While the record was riding high, Wonder was in a near-fatal accident. He recovered to record another deeply felt album, Fulfillingness’ First Finale, in 1974, that featured the no. 1 pop “You Haven’t Done Nothin’” (with the Jackson 5 on background vocals) and no. 1 R&B “Boogie On Reggae Woman.”
Songs In The Key Of Life was an instant no. 1 album, the first by an American artist to debut at the top spot, where it remained for an incredible 14 weeks. It was highlighted by the no. 1 pop and R&B hits “I Wish” and “Sir Duke.” By the late seventies, Wonder was also leading the way in New Age instrumental music with the soundtrack album Journey Through The Secret Life Of Plants, which featured the ballad hit “Send One Your Love.” He won 15 Grammys in just four years.
Wonder kicked off the eighties with his funk classic “Master Blaster (Jammin’),” a tribute to Bob Marley, and “Happy Birthday,” the theme song for the successful campaign to establish the birthday of civil rights leader Dr. Martin Luther King Jr. as a national holiday. Both were included on the album Hotter Than July. Balancing public causes and private emotion, he scored with the no. 1 R&B “That Girl” in 1982. A champion of racial harmony, he joined Paul McCartney on the no. 1 pop “Ebony And Ivory” later that year.
Wonder contributed songs to the Gene Wilder film The Woman In Red in 1984, when the theme song, “I Just Called To Say I Love You,” hit no. 1 pop, R&B and adult contemporary. It also became Wonder’s first no. 1 in the U.K. With Elton John and Gladys Knight, he also appeared on Dionne Warwick’s 1985 no. 1 pop “That’s What Friends Are For,” which benefited AIDS research. That same year, he won the Oscar® for Best Song for “I Just Called To Say I Love You”; was spotlighted in “We Are The World,” the landmark charity effort for African famine relief; and “Part-Time Lover,” from the album In Square Circle, became the first single to simultaneously top the pop, R&B, adult contemporary and dance/disco charts.

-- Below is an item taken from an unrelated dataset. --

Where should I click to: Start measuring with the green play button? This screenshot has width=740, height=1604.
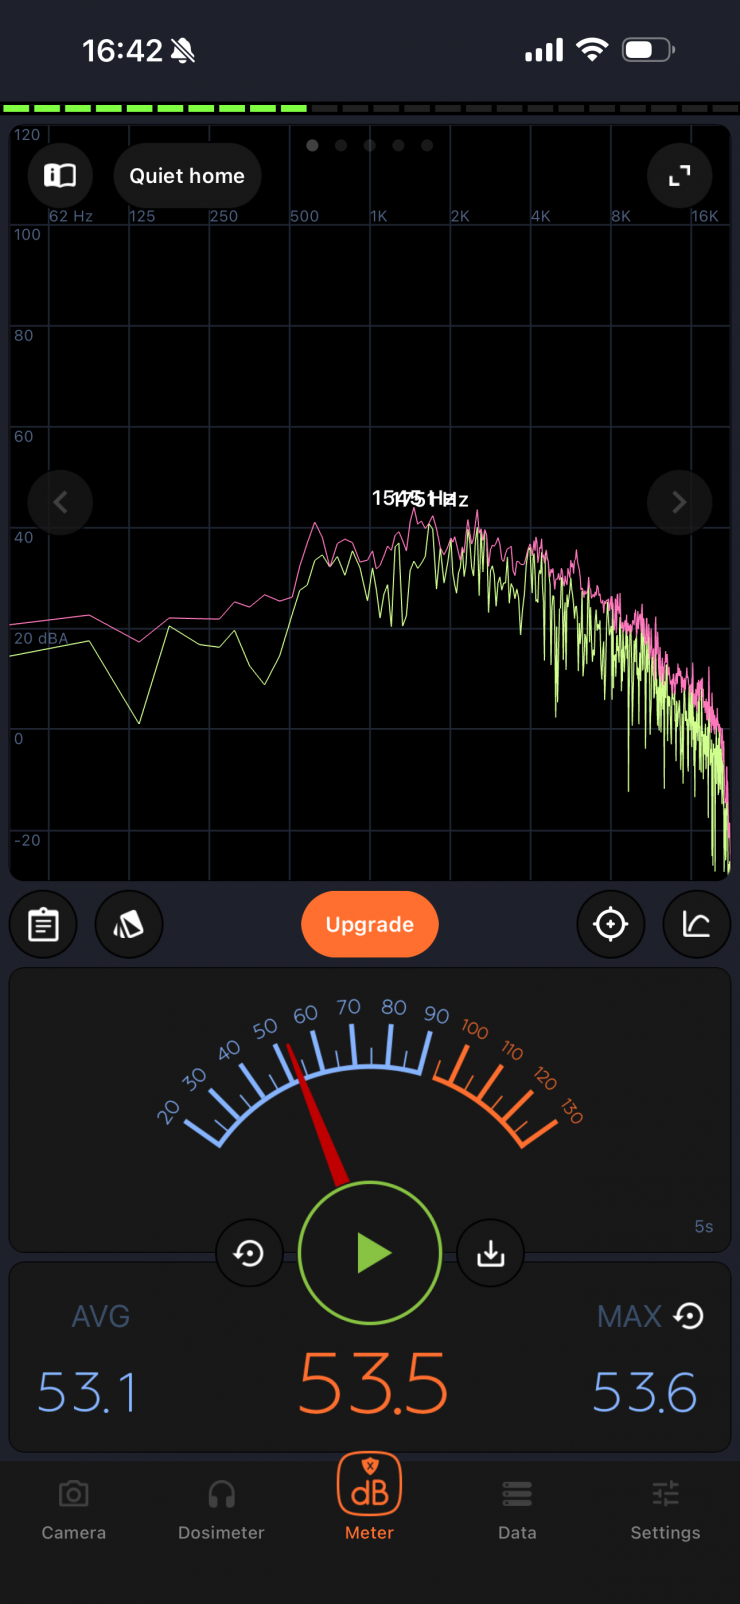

The nineties and the new millennium were marked by collaborations with artists as diverse as Prince and Sting, Babyface and Busta Rhymes, Snoop Dogg and Andrea Bocelli, Sting and Tony Bennett, and projects as varied as the Broadway musical Rent and Spike Lee’s film Jungle Fever.
Wonder was inducted into the Rock and Roll Hall of Fame in 1989. As of mid-2008, Wonder has earned 25 solo Top 10 pop hits, among them seven no. 1’s, and won 22 Grammy Awards--plus a prestigious Lifetime Achievement Grammy in 1996. His 2005 Motown album A Time 2 Love garnered six Grammy nominations and won two, including one for “So Amazing,” Wonder’s duet with Beyonce.
For Rolling Stone magazine’s 2004 article “The Immortals – The Greatest Artists Of All Time,” Elton John wrote about Stevie Wonder: “When he comes into a room, people adore him. And there aren’t many artists like that. People admire you and they like your records, but they don’t want to stand up and hug you. But this man is a good man. He tries to use his music to do good. His message, I think, is about love, and in the world we live in today, that message does shine through.”